My older son worked in restaurants while in school, during the summer, and when out of work. In fact my younger son worked in restaurants — how could I forget? I’m pretty sure both Sarah and Sam, their wives, did also. Morgan at the old wonderful Woodshed in Moultonborough, Egg in Brooklyn, even Chili’s in Nashua, someplace on Martha’s Vineyard, at a few ski resorts, and Alex at Court Street Grocers again in Brooklyn, both of them at our Olde Orchard Inn. They washed dishes, cleaned the stove, threw pizzas, shucked oysters; worked the line and the register; expedited, managed, served, and played various roles at our bed and breakfast.
They told stories of course, but nothing like those of Anthony Bourdain in Kitchen Confidential, which came out in 2000. I read it, learned from it, cringed at parts of it. It was a peak into what went on in kitchens and what happened after the kitchens closed. It was a frenetic read, but thankfully it was neither of my son’s lives.
I never forgot the book, in fact thought of it often, but never followed Bourdain nor watched his series. Now Journeyman, the article in a recent New Yorker has Bourdain calling to me again and hopefully I’ll catch up. He is not, yet he is, the same man whose book I read.
Why my inerest? His life, his work, his experiences are legend. He’s been everywhere, eaten everything, gets to film it, write about it. President Obama had lunch with him on one of his adventures. So cool. Would I like to go on one of those adventures? Not so sure I could do it. I once invited myself to lunch with Norman Mailer and then could barely say a word.
All through the New Yorker article I found snippets that made me think of my children, quotes to send them or not send them. I usually have to think it through — how often to email, call or text. How often to intrude into their already full adult lives. These are important decisions for a mom who is so proud of and so loves her sons and their wives but doesn’t want to be over-momming it.
Instead I’ll write them here. Perhaps they will read them some day.
For Morgan, who has done research on New York City’s food carts, and who with his wife Sarah works at the NYC Department of Health & Mental Hygiene, this quote from Bourdain describing his proposed Pier 57 “market modelled on Singapore’s hawker centers or open-air food courts.” Bourdain plans to bring in the “best street-food vendors” recruited “from around the world and awarded visas — assuming that the United States is still issuing them — ”
Singapore’s orderly hawker markets combine the delights of roadside
gastronomy with an approach to public-health regulation that could pass
muster in post-Bloomberg New York. They cracked the code with out
losing this amazing culture.
For Sam, who writes for Food 52, and Alex who is a frequent commenter, this clip on Bourdain confessing that he now seeks to “capture how people go about their daily lives amid violent conflict” while filming Parts Unknown — ”
As ‘Parts Unknown’ has evolved, it has become less preoccupied with food and
more concerned with the sociology and geopolitics of places Bourdain visits. . .

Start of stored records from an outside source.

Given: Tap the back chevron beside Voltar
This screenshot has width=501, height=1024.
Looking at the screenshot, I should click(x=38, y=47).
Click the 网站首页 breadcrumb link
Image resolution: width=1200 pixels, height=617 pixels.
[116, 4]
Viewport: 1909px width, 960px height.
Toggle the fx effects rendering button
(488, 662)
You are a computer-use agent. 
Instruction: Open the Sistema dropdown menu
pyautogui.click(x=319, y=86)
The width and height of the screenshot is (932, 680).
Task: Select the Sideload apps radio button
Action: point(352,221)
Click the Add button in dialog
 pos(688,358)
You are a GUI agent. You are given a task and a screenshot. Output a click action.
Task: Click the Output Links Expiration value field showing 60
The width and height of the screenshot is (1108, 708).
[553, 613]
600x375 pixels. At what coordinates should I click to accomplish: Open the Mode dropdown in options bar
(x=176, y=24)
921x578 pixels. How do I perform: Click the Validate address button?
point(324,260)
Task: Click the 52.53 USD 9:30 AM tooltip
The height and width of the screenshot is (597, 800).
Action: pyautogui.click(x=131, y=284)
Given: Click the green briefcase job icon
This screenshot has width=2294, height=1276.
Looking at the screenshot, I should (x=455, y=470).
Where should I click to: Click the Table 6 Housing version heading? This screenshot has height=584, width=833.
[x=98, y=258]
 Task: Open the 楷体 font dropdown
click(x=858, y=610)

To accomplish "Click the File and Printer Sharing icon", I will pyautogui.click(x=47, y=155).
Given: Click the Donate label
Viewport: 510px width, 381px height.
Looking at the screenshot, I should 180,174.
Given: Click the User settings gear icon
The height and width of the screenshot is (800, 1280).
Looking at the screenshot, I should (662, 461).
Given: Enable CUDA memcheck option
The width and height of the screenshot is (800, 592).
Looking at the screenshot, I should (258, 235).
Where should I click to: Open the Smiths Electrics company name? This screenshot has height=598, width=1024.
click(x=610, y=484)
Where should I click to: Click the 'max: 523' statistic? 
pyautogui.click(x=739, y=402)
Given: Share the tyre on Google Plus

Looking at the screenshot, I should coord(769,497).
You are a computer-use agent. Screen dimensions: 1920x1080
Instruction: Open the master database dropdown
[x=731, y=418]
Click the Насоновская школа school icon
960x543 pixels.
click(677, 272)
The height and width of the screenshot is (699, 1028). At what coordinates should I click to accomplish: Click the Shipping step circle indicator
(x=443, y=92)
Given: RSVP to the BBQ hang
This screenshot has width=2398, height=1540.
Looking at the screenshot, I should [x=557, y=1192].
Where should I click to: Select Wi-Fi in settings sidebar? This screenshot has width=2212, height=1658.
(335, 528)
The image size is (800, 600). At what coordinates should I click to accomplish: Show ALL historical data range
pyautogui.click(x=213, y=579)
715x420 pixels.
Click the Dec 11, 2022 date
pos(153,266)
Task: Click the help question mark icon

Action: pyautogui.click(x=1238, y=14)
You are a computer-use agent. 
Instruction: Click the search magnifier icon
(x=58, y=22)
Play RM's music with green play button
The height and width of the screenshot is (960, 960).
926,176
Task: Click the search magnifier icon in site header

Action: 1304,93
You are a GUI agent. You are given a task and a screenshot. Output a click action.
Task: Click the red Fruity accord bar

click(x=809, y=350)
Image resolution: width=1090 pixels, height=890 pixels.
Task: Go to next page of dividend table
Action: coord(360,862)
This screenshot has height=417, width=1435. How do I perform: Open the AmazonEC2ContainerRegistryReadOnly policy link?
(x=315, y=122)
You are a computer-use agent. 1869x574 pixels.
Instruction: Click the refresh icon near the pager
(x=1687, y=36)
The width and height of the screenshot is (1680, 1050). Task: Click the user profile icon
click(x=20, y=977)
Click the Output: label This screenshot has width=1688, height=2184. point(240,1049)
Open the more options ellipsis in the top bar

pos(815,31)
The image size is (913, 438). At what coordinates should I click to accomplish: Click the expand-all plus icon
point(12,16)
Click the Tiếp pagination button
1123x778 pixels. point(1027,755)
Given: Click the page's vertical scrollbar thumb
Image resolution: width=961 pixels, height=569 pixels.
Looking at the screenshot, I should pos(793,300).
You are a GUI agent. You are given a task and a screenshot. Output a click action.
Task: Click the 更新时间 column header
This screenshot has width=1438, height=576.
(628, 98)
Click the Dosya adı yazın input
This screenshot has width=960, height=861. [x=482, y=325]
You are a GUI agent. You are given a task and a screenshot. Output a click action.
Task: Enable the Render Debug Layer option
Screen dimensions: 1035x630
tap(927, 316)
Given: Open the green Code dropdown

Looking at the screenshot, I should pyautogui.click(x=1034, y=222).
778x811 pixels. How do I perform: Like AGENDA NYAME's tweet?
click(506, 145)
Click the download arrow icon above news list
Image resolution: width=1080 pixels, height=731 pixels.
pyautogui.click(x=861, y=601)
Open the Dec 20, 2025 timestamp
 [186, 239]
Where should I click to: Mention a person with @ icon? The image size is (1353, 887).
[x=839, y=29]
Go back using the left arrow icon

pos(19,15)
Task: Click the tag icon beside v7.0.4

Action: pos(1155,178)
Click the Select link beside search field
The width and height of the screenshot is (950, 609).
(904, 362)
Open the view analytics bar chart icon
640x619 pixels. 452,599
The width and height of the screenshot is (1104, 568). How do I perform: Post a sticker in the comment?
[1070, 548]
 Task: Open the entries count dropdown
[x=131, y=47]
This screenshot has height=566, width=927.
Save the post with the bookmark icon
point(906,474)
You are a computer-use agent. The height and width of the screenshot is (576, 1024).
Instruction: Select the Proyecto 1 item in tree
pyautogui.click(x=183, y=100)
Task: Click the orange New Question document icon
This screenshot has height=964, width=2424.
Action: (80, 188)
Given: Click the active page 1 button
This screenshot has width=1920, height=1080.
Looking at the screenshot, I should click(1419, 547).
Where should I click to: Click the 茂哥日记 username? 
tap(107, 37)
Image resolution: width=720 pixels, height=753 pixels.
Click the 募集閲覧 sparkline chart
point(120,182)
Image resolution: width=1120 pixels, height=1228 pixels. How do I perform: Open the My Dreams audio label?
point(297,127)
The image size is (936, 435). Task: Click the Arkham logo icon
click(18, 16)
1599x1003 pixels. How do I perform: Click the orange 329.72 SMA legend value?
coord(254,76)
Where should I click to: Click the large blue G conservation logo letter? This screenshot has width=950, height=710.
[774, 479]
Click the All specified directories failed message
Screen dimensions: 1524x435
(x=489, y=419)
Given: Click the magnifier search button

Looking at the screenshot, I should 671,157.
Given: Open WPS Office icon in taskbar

To viewers who complain that the show has become too focussed on politics, Bourdain responds that food is politics: most cuisines reflect an amalgamation of influences and tell a story of migration and conquest, each flavor representing a sedimentary layer of history. He points out that most shows about food are premised on a level of abundance that is unfamiliar in many parts of the world.
Go Sam! We all knew you were right to bring politics onto the website!
I’ve got a good one for my buddy Lee, who’s a firm believer in “if it doesn’t kill you it will make you strong” as he judges the edibility of some morsel that I question. It’s a conversation of Bourdain’s with Stephen Werther, his partner in his new market project, and Stephen Alesch of Roman and Williams, the design firm which has agreed to work on the Market. They are talking about those Asian food vendors again. “The new frontier for American tastes is fermentation. . . That’s funk. . . Aged steaks. . . Age is code for rot. . . Cured.”
“Alcohol is the by-product of yeast,” Stephen Alesch chimed in. It’s the
piss of yeast.”
“Basically , what we’re saying is that filth is good,” Bourdain concluded.
And I found one for me. Bourdain’s publisher Dan Halpern from Ecco and HarperCollins says of Bourdain —
“He can’t believe his luck. He always seems happy that he actually is Anthony Bourdain.”
I am so lucky too!
* * * * * * * * * *
Last night, after putting this post to bed for a quick review in the morning before publishing, the thought came to me that there was still more to do. Netflix streams Parts Unknown. I watched the first episode, filmed in 2013, in Myanmar. Bourdain presents an interesting, colorful travelogue, integrating the life of the people with the food of the country. His dining companions spoke out loud, but guardedly, of their new freedoms. The story is out of date because the papers today are filled with atrocities against the Rohingya, and I was left wondering what his experience would be if he went back. Bourdain seemed surprisingly uncomfortable in front of the camera. I will watch more.